▶ **To be done**
Reproduce all of the following records verbatim, line for line.

[start]

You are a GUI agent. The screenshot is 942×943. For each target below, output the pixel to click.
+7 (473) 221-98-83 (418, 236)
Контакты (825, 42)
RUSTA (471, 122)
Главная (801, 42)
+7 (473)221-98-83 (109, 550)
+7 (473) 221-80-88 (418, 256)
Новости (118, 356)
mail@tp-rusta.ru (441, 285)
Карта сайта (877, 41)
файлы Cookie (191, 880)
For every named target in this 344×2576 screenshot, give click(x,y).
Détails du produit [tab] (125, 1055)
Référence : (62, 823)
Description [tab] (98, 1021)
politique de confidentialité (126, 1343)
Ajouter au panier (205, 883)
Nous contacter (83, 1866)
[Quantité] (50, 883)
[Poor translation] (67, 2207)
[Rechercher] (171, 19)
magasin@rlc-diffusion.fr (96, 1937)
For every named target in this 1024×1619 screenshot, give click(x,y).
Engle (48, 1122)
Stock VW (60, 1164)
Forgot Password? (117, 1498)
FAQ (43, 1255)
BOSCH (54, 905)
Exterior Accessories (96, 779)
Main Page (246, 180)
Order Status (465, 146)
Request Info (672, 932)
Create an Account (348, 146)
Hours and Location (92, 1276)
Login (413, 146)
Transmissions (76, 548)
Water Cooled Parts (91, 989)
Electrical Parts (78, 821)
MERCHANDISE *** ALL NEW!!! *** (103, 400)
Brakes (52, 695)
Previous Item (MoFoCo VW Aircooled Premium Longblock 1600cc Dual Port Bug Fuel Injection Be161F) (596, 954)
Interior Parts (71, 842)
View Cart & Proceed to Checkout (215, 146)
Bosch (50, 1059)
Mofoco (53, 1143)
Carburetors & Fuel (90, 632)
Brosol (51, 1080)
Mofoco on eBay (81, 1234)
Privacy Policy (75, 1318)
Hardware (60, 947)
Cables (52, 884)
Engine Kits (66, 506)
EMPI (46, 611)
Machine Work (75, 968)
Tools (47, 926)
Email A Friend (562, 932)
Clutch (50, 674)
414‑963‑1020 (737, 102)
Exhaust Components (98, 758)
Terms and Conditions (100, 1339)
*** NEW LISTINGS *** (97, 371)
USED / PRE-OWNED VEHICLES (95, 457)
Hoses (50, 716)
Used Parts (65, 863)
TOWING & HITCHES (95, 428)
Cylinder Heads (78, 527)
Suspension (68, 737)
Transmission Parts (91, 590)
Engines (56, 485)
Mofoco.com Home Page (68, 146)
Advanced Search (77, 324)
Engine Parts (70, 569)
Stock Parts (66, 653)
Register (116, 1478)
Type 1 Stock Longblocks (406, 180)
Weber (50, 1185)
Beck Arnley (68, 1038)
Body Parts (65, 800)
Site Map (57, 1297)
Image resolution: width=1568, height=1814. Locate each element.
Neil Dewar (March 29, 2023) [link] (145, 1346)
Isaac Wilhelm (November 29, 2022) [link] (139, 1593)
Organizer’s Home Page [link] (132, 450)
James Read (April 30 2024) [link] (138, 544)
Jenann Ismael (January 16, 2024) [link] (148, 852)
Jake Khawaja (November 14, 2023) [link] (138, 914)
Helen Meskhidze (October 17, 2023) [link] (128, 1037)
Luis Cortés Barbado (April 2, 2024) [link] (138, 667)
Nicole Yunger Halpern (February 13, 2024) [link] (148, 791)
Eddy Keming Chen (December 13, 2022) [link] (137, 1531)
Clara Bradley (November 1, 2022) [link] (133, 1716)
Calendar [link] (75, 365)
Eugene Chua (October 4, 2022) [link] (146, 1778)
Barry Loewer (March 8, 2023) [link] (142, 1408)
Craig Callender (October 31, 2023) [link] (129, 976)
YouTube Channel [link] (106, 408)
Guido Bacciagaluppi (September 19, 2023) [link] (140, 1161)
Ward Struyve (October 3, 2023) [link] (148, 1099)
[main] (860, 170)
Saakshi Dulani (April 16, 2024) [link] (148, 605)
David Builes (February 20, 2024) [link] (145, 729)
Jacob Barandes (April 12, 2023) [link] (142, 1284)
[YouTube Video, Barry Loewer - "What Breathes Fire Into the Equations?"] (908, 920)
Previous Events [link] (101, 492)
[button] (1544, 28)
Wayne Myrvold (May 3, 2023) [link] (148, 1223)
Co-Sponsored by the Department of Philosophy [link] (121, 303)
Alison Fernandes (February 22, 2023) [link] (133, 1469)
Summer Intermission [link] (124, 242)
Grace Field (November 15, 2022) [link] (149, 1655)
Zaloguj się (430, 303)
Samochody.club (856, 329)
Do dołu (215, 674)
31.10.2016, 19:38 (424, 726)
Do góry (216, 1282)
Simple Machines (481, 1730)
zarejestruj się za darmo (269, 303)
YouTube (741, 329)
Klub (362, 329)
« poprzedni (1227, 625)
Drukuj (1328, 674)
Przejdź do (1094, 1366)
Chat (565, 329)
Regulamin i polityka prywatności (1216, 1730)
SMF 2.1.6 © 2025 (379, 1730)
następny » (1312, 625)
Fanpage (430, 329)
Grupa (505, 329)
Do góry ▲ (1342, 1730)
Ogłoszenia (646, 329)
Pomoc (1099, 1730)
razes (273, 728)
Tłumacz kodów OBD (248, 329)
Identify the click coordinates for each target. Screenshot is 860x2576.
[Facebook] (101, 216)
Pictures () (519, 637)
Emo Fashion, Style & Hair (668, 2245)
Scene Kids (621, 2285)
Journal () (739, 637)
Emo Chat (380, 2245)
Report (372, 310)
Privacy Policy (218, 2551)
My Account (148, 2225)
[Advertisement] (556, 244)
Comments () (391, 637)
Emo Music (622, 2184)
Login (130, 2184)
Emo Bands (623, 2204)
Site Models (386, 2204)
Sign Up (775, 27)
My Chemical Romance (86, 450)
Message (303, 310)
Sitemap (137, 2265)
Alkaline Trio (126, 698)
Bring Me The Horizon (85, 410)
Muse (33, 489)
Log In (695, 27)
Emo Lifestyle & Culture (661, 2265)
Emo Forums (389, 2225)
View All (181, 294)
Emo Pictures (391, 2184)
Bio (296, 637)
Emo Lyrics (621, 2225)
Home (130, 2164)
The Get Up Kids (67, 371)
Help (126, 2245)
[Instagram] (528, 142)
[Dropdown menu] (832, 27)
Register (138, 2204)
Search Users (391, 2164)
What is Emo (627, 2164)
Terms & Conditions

[end]

▶ **Result for this exercise**
You are a GUI agent. The screenshot is 942×943. For each target below, output the pixel to click.
+7 (473) 221-98-83 (418, 236)
Контакты (825, 42)
RUSTA (471, 122)
Главная (801, 42)
+7 (473)221-98-83 (109, 550)
+7 (473) 221-80-88 (418, 256)
Новости (118, 356)
mail@tp-rusta.ru (441, 285)
Карта сайта (877, 41)
файлы Cookie (191, 880)
For every named target in this 344×2576 screenshot, give click(x,y).
Détails du produit [tab] (125, 1055)
Référence : (62, 823)
Description [tab] (98, 1021)
politique de confidentialité (126, 1343)
Ajouter au panier (205, 883)
Nous contacter (83, 1866)
[Quantité] (50, 883)
[Poor translation] (67, 2207)
[Rechercher] (171, 19)
magasin@rlc-diffusion.fr (96, 1937)
For every named target in this 1024×1619 screenshot, give click(x,y).
Engle (48, 1122)
Stock VW (60, 1164)
Forgot Password? (117, 1498)
FAQ (43, 1255)
BOSCH (54, 905)
Exterior Accessories (96, 779)
Main Page (246, 180)
Order Status (465, 146)
Request Info (672, 932)
Create an Account (348, 146)
Hours and Location (92, 1276)
Login (413, 146)
Transmissions (76, 548)
Water Cooled Parts (91, 989)
Electrical Parts (78, 821)
MERCHANDISE *** ALL NEW!!! *** (103, 400)
Brakes (52, 695)
Previous Item (MoFoCo VW Aircooled Premium Longblock 1600cc Dual Port Bug Fuel Injection Be161F) (596, 954)
Interior Parts (71, 842)
View Cart & Proceed to Checkout (215, 146)
Bosch (50, 1059)
Mofoco (53, 1143)
Carburetors & Fuel (90, 632)
Brosol (51, 1080)
Mofoco on eBay (81, 1234)
Privacy Policy (75, 1318)
Hardware (60, 947)
Cables (52, 884)
Engine Kits (66, 506)
EMPI (46, 611)
Machine Work (75, 968)
Tools (47, 926)
Email A Friend (562, 932)
Clutch (50, 674)
414‑963‑1020 (737, 102)
Exhaust Components (98, 758)
Terms and Conditions (100, 1339)
*** NEW LISTINGS *** (97, 371)
USED / PRE-OWNED VEHICLES (95, 457)
Hoses (50, 716)
Used Parts (65, 863)
TOWING & HITCHES (95, 428)
Cylinder Heads (78, 527)
Suspension (68, 737)
Transmission Parts (91, 590)
Engines (56, 485)
Mofoco.com Home Page (68, 146)
Advanced Search (77, 324)
Engine Parts (70, 569)
Stock Parts (66, 653)
Register (116, 1478)
Type 1 Stock Longblocks (406, 180)
Weber (50, 1185)
Beck Arnley (68, 1038)
Body Parts (65, 800)
Site Map (57, 1297)
Image resolution: width=1568, height=1814. Locate each element.
Neil Dewar (March 29, 2023) [link] (145, 1346)
Isaac Wilhelm (November 29, 2022) [link] (139, 1593)
Organizer’s Home Page [link] (132, 450)
James Read (April 30 2024) [link] (138, 544)
Jenann Ismael (January 16, 2024) [link] (148, 852)
Jake Khawaja (November 14, 2023) [link] (138, 914)
Helen Meskhidze (October 17, 2023) [link] (128, 1037)
Luis Cortés Barbado (April 2, 2024) [link] (138, 667)
Nicole Yunger Halpern (February 13, 2024) [link] (148, 791)
Eddy Keming Chen (December 13, 2022) [link] (137, 1531)
Clara Bradley (November 1, 2022) [link] (133, 1716)
Calendar [link] (75, 365)
Eugene Chua (October 4, 2022) [link] (146, 1778)
Barry Loewer (March 8, 2023) [link] (142, 1408)
Craig Callender (October 31, 2023) [link] (129, 976)
YouTube Channel [link] (106, 408)
Guido Bacciagaluppi (September 19, 2023) [link] (140, 1161)
Ward Struyve (October 3, 2023) [link] (148, 1099)
[main] (860, 170)
Saakshi Dulani (April 16, 2024) [link] (148, 605)
David Builes (February 20, 2024) [link] (145, 729)
Jacob Barandes (April 12, 2023) [link] (142, 1284)
[YouTube Video, Barry Loewer - "What Breathes Fire Into the Equations?"] (908, 920)
Previous Events [link] (101, 492)
[button] (1544, 28)
Wayne Myrvold (May 3, 2023) [link] (148, 1223)
Co-Sponsored by the Department of Philosophy [link] (121, 303)
Alison Fernandes (February 22, 2023) [link] (133, 1469)
Summer Intermission [link] (124, 242)
Grace Field (November 15, 2022) [link] (149, 1655)
Zaloguj się (430, 303)
Samochody.club (856, 329)
Do dołu (215, 674)
31.10.2016, 19:38 (424, 726)
Do góry (216, 1282)
Simple Machines (481, 1730)
zarejestruj się za darmo (269, 303)
YouTube (741, 329)
Klub (362, 329)
« poprzedni (1227, 625)
Drukuj (1328, 674)
Przejdź do (1094, 1366)
Chat (565, 329)
Regulamin i polityka prywatności (1216, 1730)
SMF 2.1.6 © 2025 (379, 1730)
następny » (1312, 625)
Fanpage (430, 329)
Grupa (505, 329)
Do góry ▲ (1342, 1730)
Ogłoszenia (646, 329)
Pomoc (1099, 1730)
razes (273, 728)
Tłumacz kodów OBD (248, 329)
Identify the click coordinates for each target. Screenshot is 860x2576.
[Facebook] (101, 216)
Pictures () (519, 637)
Emo Fashion, Style & Hair (668, 2245)
Scene Kids (621, 2285)
Journal () (739, 637)
Emo Chat (380, 2245)
Report (372, 310)
Privacy Policy (218, 2551)
My Account (148, 2225)
[Advertisement] (556, 244)
Comments () (391, 637)
Emo Music (622, 2184)
Login (130, 2184)
Emo Bands (623, 2204)
Site Models (386, 2204)
Sign Up (775, 27)
My Chemical Romance (86, 450)
Message (303, 310)
Sitemap (137, 2265)
Alkaline Trio (126, 698)
Bring Me The Horizon (85, 410)
Muse (33, 489)
Log In (695, 27)
Emo Lifestyle & Culture (661, 2265)
Emo Forums (389, 2225)
View All (181, 294)
Emo Pictures (391, 2184)
Bio (296, 637)
Emo Lyrics (621, 2225)
Home (130, 2164)
The Get Up Kids (67, 371)
Help (126, 2245)
[Instagram] (528, 142)
[Dropdown menu] (832, 27)
Register (138, 2204)
Search Users (391, 2164)
What is Emo (627, 2164)
Terms & Conditions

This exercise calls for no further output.